Le 15 janvier 2015, la Cour de cassation a jugé que le caractère disproportionné d’un cautionnement doit être apprécié au regard de l'endettement global de la caution, y compris celui résultant d'engagements de caution. (Cass civ I, 15 janvier 2015, pourvoi n° 13-23489)
Pour mémoire, l'article L 341-4 du Code de la consommation dispose :
«Un créancier professionnel ne peut se prévaloir d'un contrat de cautionnement conclu par une personne physique dont l'engagement était, lors de sa conclusion, manifestement disproportionné à ses biens et revenus, à moins que le patrimoine de cette caution, au moment où celle-ci est appelée, ne lui permette de faire face à son obligation.»

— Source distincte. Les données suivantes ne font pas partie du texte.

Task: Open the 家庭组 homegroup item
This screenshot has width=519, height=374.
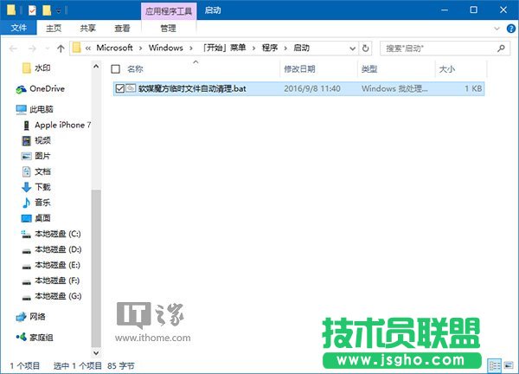Action: tap(41, 338)
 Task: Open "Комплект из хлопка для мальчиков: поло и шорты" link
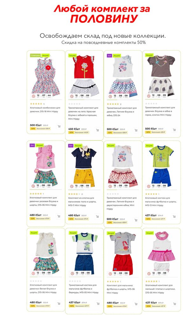point(82,200)
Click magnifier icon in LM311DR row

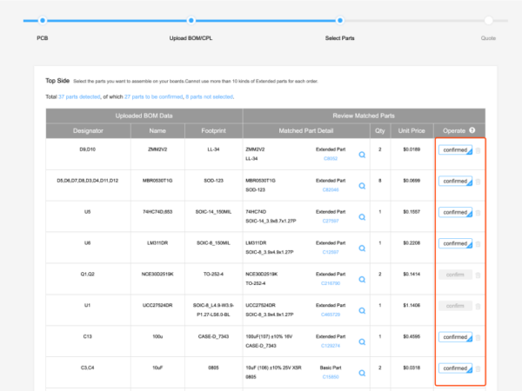click(362, 249)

Cette disposition issue de la loi du 1er août 2003 pour l’initiative économique a pour but de temporiser les effets des engagements pris par la caution personne physique au profit d’un créancier professionnel (banque, établissement de crédit...)

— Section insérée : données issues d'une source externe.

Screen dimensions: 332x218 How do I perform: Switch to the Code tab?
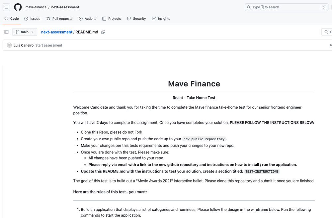tap(12, 19)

En effet, étant donné qu'une personne qui s'est portée caution engage la totalité de ses biens et revenus et que si la personne ou l'entreprise pour la quelle elle s'est engagée n'exécute pas ses obligations elle peut perdre la totalité de ses biens et revenus et donc, se trouver en situation de surendettement, la loi a donc posé une exigence de proportionnalité pour limiter les conséquences du cautionnement dans le patrimoine de la caution.
Ainsi, la sanction du caractère manifestement disproportionné de l'engagement de la caution personne physique réside dans l'impossibilité pour le créancier professionnel de se prévaloir du cautionnement.

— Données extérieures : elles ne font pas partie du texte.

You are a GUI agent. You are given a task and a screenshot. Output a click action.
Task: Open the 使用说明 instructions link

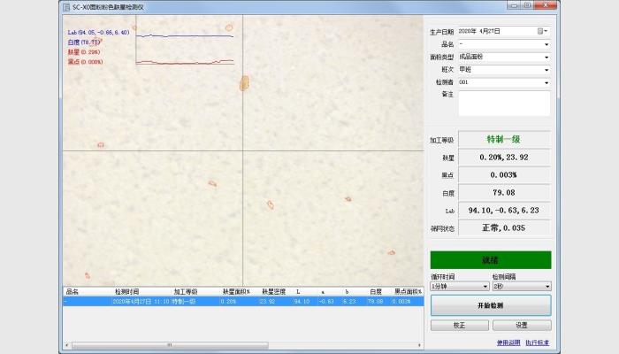(508, 342)
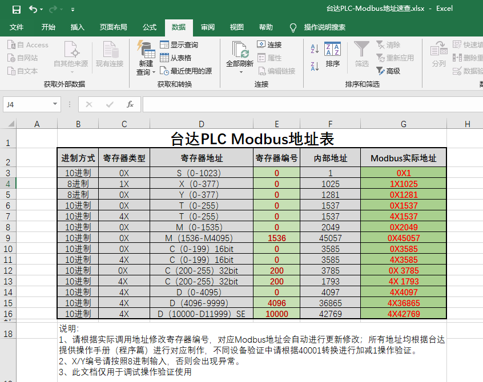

Mais comment apprécier le caractère disproportionné d’un cautionnement au regard des biens et revenus de la caution ?
L’arrêt rendu le 15 janvier 2015 par la Cour de cassation nous apporte la réponse.
En l’espèce, le gérant d’une SARL s'est porté caution solidaire envers un établissement de crédit de plusieurs concours financiers consentis à la société dont il avait acquis la totalité des parts sociales, et dont il avait été préalablement le salarié depuis plusieurs années.
La société ne pouvant plus rembourser les prêts en question, l’établissement de crédit a alors assigné le gérant en paiement des sommes consentis en sa qualité de caution.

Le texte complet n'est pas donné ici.